▸ **TEXT UNDER STUDY**:
HMS: Congratulations to you for finding a way to get the effects you want. 

SD: We get away with it because we don’t deliver things in 4K! [Laughs]

HMS: I’m laughing because I just got a 4K TV and it looks so weird.

SD: I’m ethically against it as a woman since it makes us look bad. 

HMS: It’s unnatural. 

SD: When it was explained to me how little I was losing in actual perceivable resolution, I felt like 4K was a bunch of hogwash. We delivered Take One Thing Off in 4K, and why? I’m just going to get a tattoo that says, “1080 4 Ever” on my neck. Or under my eye like I’m crying.

HMS: Great job with the alphabet dancing on “Millennial Malaise”, by the way. Did you have all that tropical fabric already?

SD: Yes. That was my actual apartment. Though I’m out of it now. 

HMS: When you’re choosing vocal styles in songs, how does that usually come about for you. Do you write lyrics first and think about the style afterwards? I know that for a couple of these songs, like “Terrible People”, you wrote some of the lyrics more on the fly. 

SD: Part of my identity crisis as a musician is that I don’t produce music, except on a ukulele. I work with Dave Darling, who’s a great Producer, and he sends me tracks. For this one, he said, “We’re doing Pop” and I loved it. He named it Comedy Electronica. It’s parody. He would parody music styles, and sometimes I’d know the style he was parodying, and sometimes I wouldn’t. So “Terrible People” was Dave Darling, who is not a Pop Producer, producing a song for Katy Perry. Then he gave it to me. When I would get a track, I would listen over and over again. 

Writing comedy Pop music is freaking hard because comedy is word-based and Pop is hook-based. There aren’t very many syllables in a Pop song. My writing process for these comedy songs is like math, but Dave will write silly descriptions that give me an idea of where I’m headed. We also add as many bells and whistles to the track afterwards as possible. “Love U Like” has so many special effects. 

HMS: A lot of these have very personal lyrics, drawn from your life, which fit in with the narrative aspect we were talking about. But a few have lyrics more on the serious side, like “Existence is Meaningless” and “Merica”. 

SD: My life’s presence in all my work is that I steal overarching ideas and I steal details, but I very rarely steal both at the same time. In “Now That Ur Gone”, there are some details from various breakups, but it’s not about anybody, so it’s not as mean. “Merica” is one that I hated, but Dave loved.

HMS: I know you had a hard time writing it because the news cycle was constantly changing, and still is.

▸ **GIVEN INFORMATION**:

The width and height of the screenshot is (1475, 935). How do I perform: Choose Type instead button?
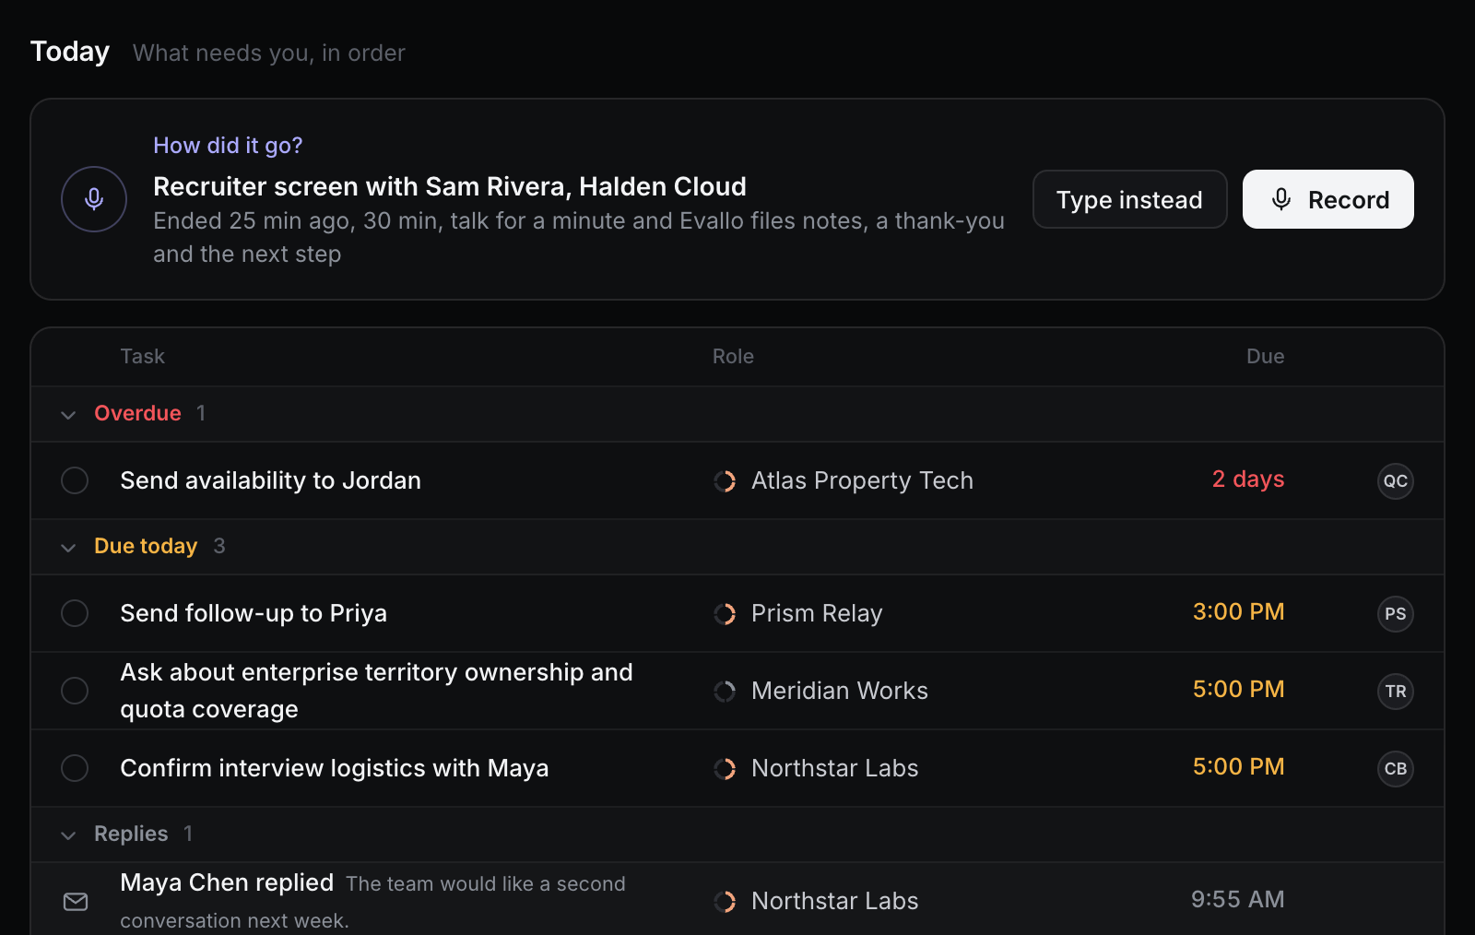click(x=1129, y=199)
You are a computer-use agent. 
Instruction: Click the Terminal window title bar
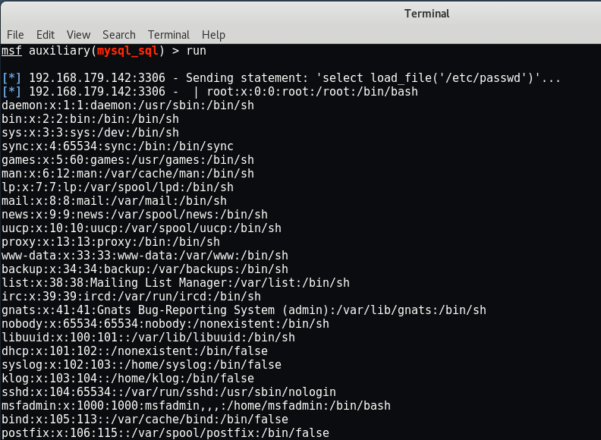pos(426,14)
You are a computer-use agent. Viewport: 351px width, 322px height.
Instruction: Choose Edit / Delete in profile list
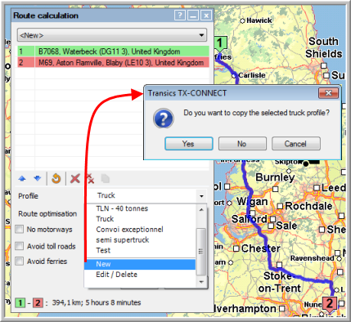[116, 275]
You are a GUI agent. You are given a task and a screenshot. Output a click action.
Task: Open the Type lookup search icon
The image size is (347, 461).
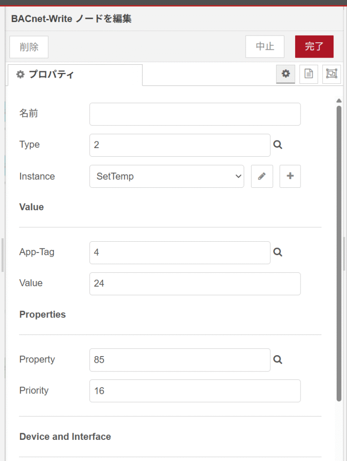click(x=278, y=145)
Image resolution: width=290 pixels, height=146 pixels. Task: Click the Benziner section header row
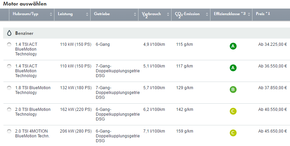[x=145, y=33]
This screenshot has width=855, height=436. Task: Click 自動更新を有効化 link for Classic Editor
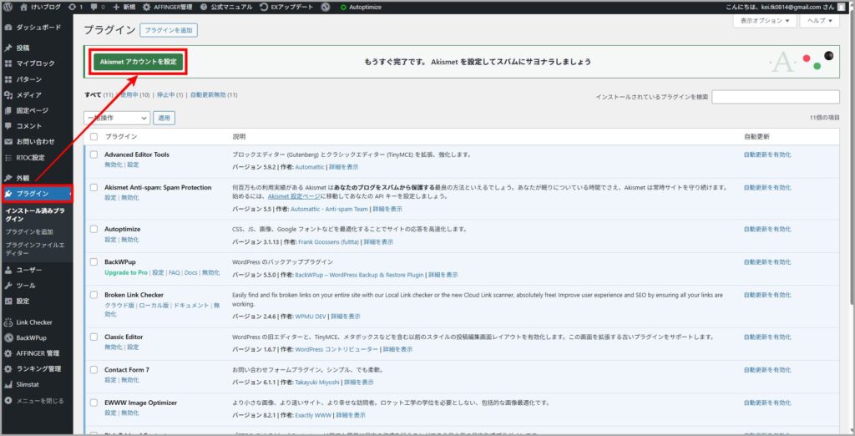click(767, 337)
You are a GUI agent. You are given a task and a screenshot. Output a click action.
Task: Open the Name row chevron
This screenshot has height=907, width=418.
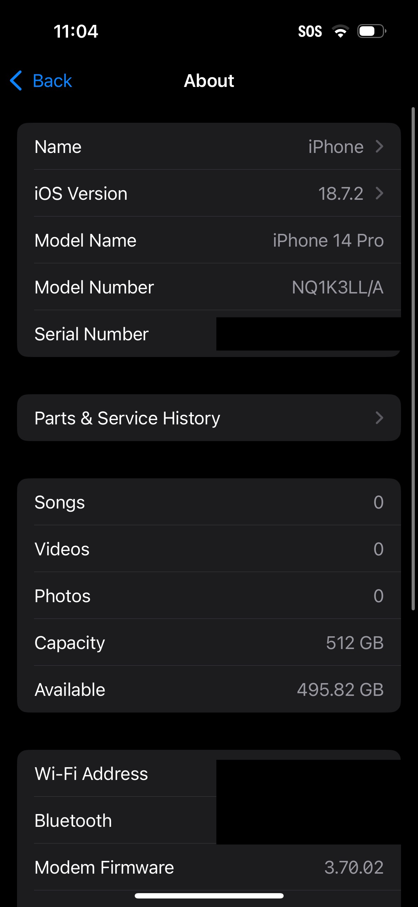[x=379, y=147]
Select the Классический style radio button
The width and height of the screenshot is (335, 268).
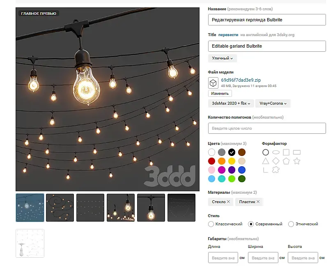(211, 224)
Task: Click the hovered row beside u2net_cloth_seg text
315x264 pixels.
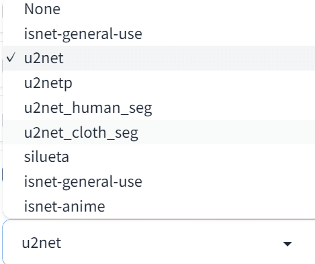Action: click(x=226, y=132)
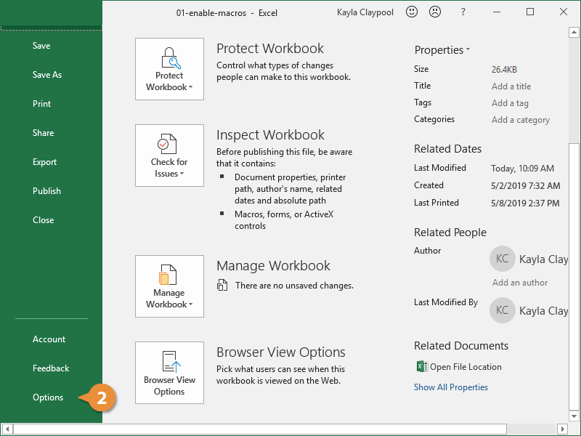Click the Manage Workbook icon button
Viewport: 581px width, 436px height.
(169, 286)
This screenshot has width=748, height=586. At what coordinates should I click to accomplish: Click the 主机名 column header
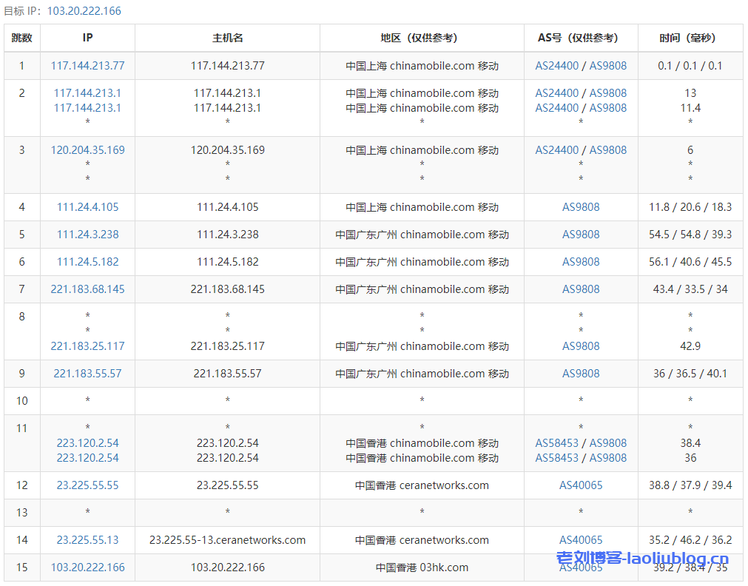pos(227,38)
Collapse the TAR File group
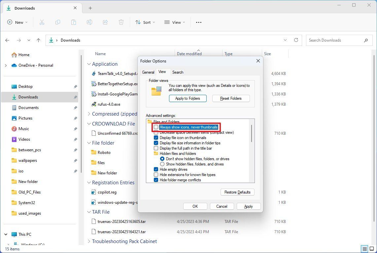 tap(89, 212)
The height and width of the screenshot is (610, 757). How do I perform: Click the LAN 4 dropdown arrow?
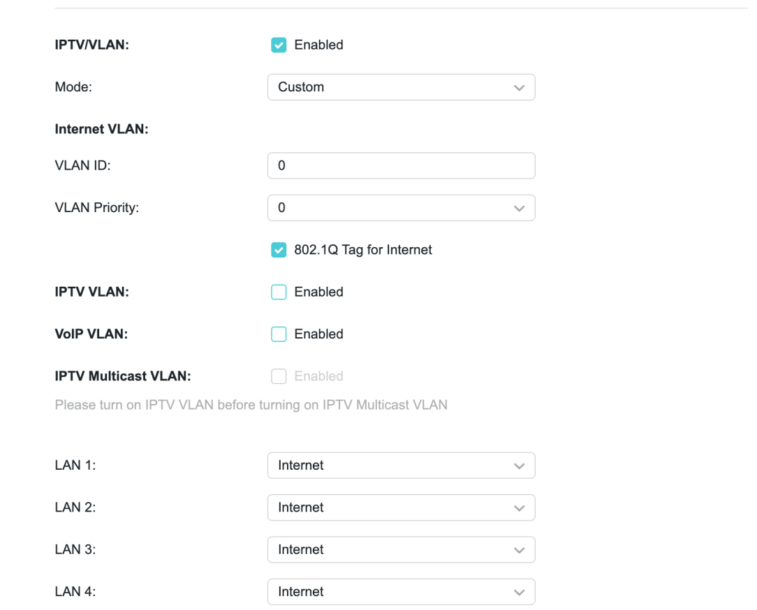(x=518, y=592)
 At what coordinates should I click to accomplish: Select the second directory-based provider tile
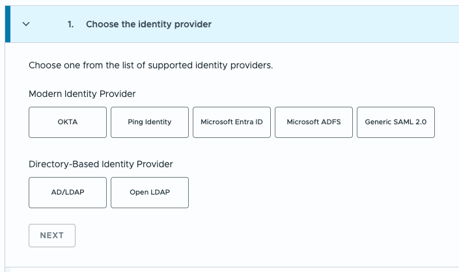pos(150,193)
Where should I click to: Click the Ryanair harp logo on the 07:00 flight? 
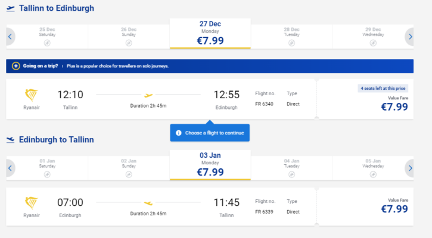[x=31, y=203]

▸ **PROBLEM 1**:
Translate this sentence from the interview about the comedy songs into Spanish: "Writing comedy Pop music is freaking hard because comedy is word-based and Pop is hook-based."
▸ **PROBLEM 2**:
Carry the interview about the comedy songs forward past its last line, opening with a reply to the remark about the changing news cycle.

▸ **EXERCISE ANSWER 1**:
Escribir música pop de comedia es endiabladamente difícil porque la comedia se basa en las palabras y el pop se basa en los ganchos.

▸ **EXERCISE ANSWER 2**:
SD: Dave likes politics. I don’t. My contribution is to stay aware and politically active, but I don’t have to focus on every detail. I don’t have to focus on every battle if it takes away from the war. I stay active in local politics. I vote and I march. But I think politics in general is deeply flawed and it’s not how I want to spend my time. This is with the exception of local politics. I’m not going to say that I’m not political, because I’m a radical feminist lesbian, though in some ways I feel old-fashioned. 

I’m hoping to do the album release with a friend of mine who is non-binary. But I feminize everything, calling everyone “girl” or “ladies”, and we talked about it, and they said, “You can call me ‘girl’ as much as you want, as long as you call me ‘guy’ in equal measure.” And I thought, “Oh no! I have to introduce male energy into my lexicon?” Equality is brutal.

HMS: My last question was actually going to be about gender-fluid language and writing songs with gender in them. I know that in the past, you have overtly confronted the male-female binary in Rock songs. Do you think you’ve figured all that out now?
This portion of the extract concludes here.